Of 18500 people, 92.02% people are Hindu religion followers. At second most percent of followership, Islam 5.89%, Followed by Christianity 2.01%.

== Economy ==
Ponnamaravathi is a commercial hub in Chettinad region for purchase of metals like Gold, Textiles, Raw materials.

Economy of Ponnamaravathi includes Hotels, Authentic Chettinad Restaurants, Food Courts. Major Economic boosts for Ponnamaravathi are establishments by Nattukottai Chettiars.

Aathikalathu Aalangara Maaligai, Jewelry Shops like A.Se.Chettiar and Co, PLA bus Company, Ponnamaravathy Bus Terminus boosted Ponnamaravathi's Economy.

Ponnamaravathy Bus Terminus is a major transport hub which helps in development of economy by providing connectivity to all districts in Tamil Nadu. (Connections to Pudukkottai, Trichy, Madurai, Coimbatore, Chennai, Tiruppur, Salem, Erode, Mettupalayam, Rameshwaram, Dindigul, Thanjavur, Palani, Karur, Singampunari, Tirupathur-Sivagangai)

== Culture ==
Every year, Konnaiyur Mariamman kovil festival will be celebrated in grand manner. Flowers will be dedicated to deity and "Naadu" procession will be performed by all the villages around Ponnamaravathi. Malayandi kovil festival and Pattamarathaan Kovil festival celebrated every year in a grand manner.
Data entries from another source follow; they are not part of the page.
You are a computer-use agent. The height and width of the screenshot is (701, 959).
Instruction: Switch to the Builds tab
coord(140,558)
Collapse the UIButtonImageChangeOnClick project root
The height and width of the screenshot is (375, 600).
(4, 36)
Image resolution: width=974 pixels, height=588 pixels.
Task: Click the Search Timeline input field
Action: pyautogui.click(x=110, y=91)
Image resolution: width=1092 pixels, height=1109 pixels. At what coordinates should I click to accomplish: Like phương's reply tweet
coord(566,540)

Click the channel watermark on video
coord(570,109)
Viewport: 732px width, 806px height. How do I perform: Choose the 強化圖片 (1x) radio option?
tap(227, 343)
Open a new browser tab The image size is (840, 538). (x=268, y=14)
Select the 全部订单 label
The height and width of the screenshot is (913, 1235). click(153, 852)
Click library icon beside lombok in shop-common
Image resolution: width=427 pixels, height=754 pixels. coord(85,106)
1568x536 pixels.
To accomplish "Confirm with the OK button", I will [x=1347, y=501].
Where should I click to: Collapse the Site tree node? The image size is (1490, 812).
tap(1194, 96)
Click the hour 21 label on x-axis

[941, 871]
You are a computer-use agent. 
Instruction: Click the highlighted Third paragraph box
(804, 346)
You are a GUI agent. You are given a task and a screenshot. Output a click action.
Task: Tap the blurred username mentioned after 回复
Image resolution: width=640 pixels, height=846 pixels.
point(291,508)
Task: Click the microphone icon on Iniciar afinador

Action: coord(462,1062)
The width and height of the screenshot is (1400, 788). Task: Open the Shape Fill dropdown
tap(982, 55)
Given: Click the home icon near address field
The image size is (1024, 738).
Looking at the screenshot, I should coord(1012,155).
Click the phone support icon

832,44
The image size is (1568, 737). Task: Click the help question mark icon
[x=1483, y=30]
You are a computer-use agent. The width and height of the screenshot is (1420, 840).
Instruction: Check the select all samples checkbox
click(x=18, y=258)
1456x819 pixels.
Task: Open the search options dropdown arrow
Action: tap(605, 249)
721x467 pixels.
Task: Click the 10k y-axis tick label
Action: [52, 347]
Fish catching festivals at inland waterbodies are conducted frequently. Araliparai and Edayathoor Jalikattu is also a famous celebration.

== Notable people ==
Dr.Palaniappan Manickam (Famously known as Gutman or Dr.pal) - Gasteroenterologist , Influencer.

Valayapatti A.R.Subramaniam - Padma Shri awardee. For his contributions in music field. Excels in thavil playing.